Fantasia Review: Goal of the Dead is a Slick, Unimaginative Zombie Film


Goal of the Dead posterfile_176223_0_shock-score-5A film that draws a parallel between rabid soccer fandom and a zombie outbreak is comical on paper. Is it strong enough to serve as the backbone for a two-part film that stretches across 140 minutes of French undead carnage? No it’s not, as Goal of the Dead proves. Split in two – “First Half” and “Second Half” – this film’s story is about as flimsy as a deflated soccer ball. There were reportedly six writers on board and this was the best they could do: Another entry in the zombie sub-genre that features a fun “outbreak” scenario (think performance-enhancing drugs that leads to extreme “roid rage”) which is followed by a formulaic tale of survival.

Directors Benjamin Rocher (“First Half”) and Thierry Poiraud (“Second Half”) do their best to make the film as entertaining as possible with every visual trick they have up their sleeve. Bullets plow through flesh and heads explode in slow motion. Red flares light up a soccer field, casting smoke and long shadows across its grassy surface. Goal of the Dead is quite sharp to look at. Rocher and Poiraud forget, however, about tension and excitement.
****************************************
PROMPT 1:
Answer these questions using the review of Goal of the Dead.
(a) How many minutes does the film run?
(b) How many writers reportedly worked on it?
(c) Who directed the "Second Half"?
PROMPT 2: From the review of Goal of the Dead, print the passage that begins at the words "Goal of the Dead posterfile_176223_0_shock-score-5A" and stops after the words "tale of survival.".
The data that follows is not required for any of the work here.

GIVEN DATA:
****************************************
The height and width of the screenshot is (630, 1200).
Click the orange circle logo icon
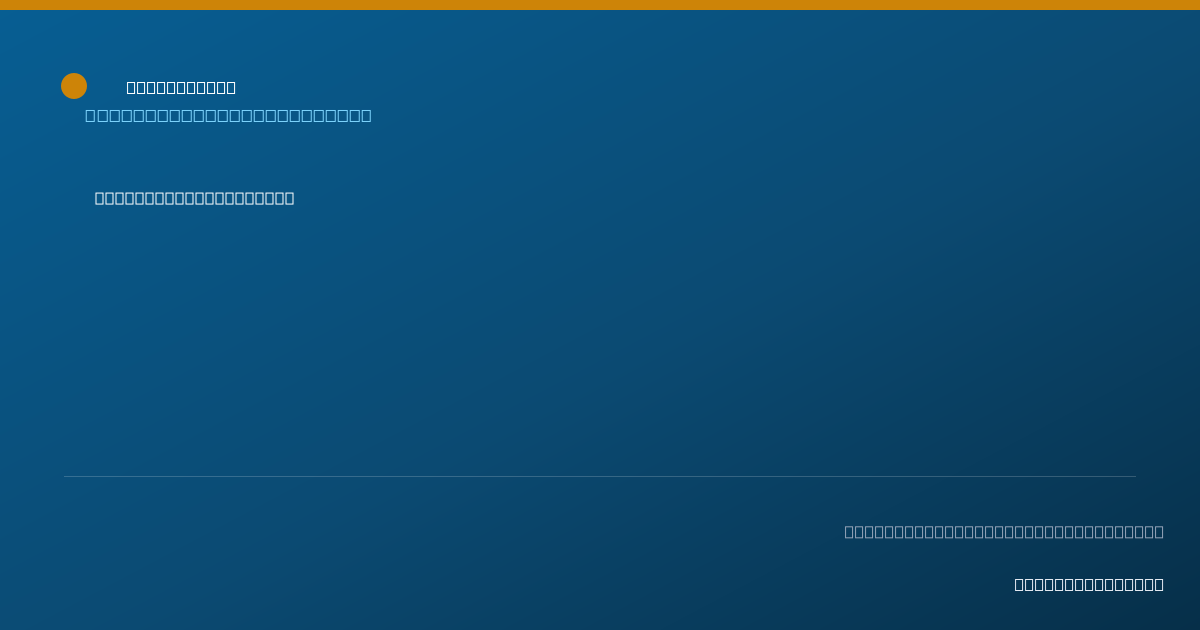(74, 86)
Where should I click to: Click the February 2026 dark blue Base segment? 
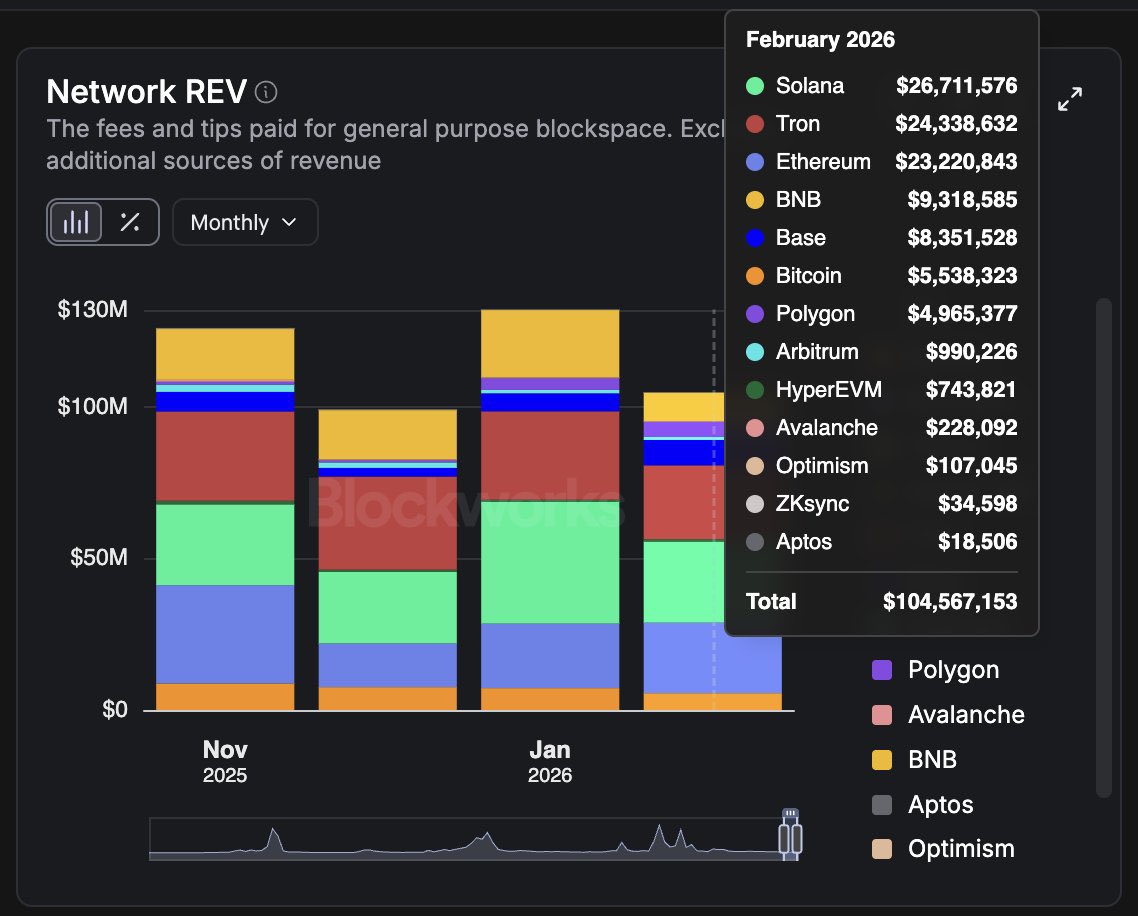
****************************************
YOUR SOLUTION 1:
(a) 140 minutes
(b) Six
(c) Thierry Poiraud

YOUR SOLUTION 2:
Goal of the Dead posterfile_176223_0_shock-score-5A film that draws a parallel between rabid soccer fandom and a zombie outbreak is comical on paper. Is it strong enough to serve as the backbone for a two-part film that stretches across 140 minutes of French undead carnage? No it’s not, as Goal of the Dead proves. Split in two – “First Half” and “Second Half” – this film’s story is about as flimsy as a deflated soccer ball. There were reportedly six writers on board and this was the best they could do: Another entry in the zombie sub-genre that features a fun “outbreak” scenario (think performance-enhancing drugs that leads to extreme “roid rage”) which is followed by a formulaic tale of survival.